- _Dataset items_:
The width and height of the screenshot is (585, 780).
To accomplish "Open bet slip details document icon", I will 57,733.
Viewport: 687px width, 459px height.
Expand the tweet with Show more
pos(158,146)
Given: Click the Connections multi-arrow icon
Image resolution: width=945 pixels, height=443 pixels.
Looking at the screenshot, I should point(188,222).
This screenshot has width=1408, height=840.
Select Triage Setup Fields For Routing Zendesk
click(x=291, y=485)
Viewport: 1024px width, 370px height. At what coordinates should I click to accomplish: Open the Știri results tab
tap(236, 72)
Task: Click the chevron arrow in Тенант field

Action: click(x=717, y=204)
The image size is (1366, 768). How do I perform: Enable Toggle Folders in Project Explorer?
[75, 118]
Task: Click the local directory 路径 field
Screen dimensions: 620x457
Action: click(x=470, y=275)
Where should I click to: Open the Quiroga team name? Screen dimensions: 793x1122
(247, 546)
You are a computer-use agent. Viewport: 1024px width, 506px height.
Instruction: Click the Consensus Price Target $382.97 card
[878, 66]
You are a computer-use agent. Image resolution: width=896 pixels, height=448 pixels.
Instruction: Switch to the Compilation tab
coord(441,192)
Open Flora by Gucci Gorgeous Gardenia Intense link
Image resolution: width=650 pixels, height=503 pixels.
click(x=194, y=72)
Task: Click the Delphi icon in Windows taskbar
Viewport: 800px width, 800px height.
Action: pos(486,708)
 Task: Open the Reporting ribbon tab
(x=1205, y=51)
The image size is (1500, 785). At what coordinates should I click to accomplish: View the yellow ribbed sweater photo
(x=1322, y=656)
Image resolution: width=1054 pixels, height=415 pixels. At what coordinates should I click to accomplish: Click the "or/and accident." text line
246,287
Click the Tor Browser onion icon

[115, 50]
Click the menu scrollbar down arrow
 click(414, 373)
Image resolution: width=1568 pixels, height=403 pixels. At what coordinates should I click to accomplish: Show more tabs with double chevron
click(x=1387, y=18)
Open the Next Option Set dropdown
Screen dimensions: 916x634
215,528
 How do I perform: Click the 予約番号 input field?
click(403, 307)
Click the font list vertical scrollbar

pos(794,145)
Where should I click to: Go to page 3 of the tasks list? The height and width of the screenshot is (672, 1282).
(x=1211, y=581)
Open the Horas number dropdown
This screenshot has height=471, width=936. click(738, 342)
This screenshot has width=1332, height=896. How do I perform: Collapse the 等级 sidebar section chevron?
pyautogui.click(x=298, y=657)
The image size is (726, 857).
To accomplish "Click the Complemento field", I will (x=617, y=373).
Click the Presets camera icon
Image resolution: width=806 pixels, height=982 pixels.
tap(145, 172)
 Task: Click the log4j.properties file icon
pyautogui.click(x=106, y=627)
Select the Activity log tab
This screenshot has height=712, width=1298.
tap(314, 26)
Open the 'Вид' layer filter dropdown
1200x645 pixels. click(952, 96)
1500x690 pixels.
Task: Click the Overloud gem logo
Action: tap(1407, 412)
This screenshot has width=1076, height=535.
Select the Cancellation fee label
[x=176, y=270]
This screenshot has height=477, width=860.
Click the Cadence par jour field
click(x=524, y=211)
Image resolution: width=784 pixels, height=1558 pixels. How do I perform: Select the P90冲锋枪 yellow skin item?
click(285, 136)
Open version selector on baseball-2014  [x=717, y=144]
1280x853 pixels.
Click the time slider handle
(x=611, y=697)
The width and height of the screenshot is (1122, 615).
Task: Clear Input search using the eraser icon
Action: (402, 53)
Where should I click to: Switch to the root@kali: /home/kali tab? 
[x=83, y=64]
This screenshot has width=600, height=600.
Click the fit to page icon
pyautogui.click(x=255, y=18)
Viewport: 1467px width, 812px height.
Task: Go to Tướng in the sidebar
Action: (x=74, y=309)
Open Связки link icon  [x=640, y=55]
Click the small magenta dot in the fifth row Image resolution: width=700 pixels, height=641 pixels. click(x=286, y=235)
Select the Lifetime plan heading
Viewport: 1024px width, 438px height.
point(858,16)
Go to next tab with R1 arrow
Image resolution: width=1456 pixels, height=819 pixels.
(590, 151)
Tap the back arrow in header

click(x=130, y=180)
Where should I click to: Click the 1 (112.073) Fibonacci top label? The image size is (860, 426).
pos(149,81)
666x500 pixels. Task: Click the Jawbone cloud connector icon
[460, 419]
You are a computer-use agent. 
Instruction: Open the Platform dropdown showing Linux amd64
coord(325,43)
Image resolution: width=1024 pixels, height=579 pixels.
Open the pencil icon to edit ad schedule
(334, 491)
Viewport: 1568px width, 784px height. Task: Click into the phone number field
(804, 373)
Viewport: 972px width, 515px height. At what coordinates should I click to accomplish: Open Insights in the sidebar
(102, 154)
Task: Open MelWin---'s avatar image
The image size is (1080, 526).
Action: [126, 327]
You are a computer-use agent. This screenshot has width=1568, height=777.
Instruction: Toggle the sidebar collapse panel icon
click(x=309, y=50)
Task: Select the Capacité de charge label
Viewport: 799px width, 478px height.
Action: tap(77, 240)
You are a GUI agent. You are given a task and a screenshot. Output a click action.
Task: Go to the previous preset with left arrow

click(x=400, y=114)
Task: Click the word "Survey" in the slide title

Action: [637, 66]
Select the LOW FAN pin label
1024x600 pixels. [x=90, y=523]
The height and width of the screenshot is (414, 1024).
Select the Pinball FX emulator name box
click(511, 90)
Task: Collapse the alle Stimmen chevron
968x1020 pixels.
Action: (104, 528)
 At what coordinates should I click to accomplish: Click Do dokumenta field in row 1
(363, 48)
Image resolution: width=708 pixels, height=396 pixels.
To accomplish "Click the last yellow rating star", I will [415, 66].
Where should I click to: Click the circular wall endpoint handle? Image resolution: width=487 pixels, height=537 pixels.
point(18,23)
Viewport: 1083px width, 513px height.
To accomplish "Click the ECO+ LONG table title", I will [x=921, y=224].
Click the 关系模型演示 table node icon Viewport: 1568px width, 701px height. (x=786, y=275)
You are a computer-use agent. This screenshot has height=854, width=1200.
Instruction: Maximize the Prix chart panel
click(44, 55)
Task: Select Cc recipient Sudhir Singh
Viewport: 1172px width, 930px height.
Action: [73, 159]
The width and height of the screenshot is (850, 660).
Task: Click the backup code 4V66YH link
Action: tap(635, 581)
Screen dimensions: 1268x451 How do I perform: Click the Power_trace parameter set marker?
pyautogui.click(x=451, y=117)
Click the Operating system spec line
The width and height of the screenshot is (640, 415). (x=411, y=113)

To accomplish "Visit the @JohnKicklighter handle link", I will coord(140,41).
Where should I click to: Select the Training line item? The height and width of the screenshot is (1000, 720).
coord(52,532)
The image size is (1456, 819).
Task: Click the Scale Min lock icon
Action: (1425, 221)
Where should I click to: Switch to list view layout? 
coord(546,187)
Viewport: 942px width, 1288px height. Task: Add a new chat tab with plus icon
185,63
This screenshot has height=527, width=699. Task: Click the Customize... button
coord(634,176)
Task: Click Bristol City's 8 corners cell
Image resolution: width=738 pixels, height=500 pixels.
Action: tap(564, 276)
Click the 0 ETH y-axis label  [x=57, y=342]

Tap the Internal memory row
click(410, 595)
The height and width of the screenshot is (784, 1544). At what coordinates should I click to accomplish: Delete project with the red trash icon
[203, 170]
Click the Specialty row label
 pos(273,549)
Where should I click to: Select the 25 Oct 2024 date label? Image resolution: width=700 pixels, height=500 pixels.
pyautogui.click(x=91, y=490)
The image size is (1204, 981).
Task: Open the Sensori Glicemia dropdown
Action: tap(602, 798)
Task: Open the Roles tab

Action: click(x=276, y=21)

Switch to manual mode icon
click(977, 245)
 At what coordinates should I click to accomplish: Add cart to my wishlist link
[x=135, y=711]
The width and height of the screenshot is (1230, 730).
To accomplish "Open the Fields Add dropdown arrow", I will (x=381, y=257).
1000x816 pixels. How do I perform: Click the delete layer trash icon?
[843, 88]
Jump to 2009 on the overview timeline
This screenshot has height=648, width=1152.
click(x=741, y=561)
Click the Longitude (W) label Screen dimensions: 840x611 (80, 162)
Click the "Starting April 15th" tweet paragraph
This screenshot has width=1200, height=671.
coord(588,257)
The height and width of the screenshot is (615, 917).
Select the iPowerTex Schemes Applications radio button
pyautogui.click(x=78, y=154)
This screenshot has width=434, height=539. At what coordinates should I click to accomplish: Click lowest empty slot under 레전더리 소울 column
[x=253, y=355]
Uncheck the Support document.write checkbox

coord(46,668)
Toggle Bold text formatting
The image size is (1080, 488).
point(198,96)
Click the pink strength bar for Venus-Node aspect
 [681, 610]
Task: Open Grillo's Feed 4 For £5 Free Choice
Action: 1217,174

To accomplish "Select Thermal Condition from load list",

- _Work required_: Which lines of the entries contain "computer"? Count them and write only the number.

- _Solved exercise_: 5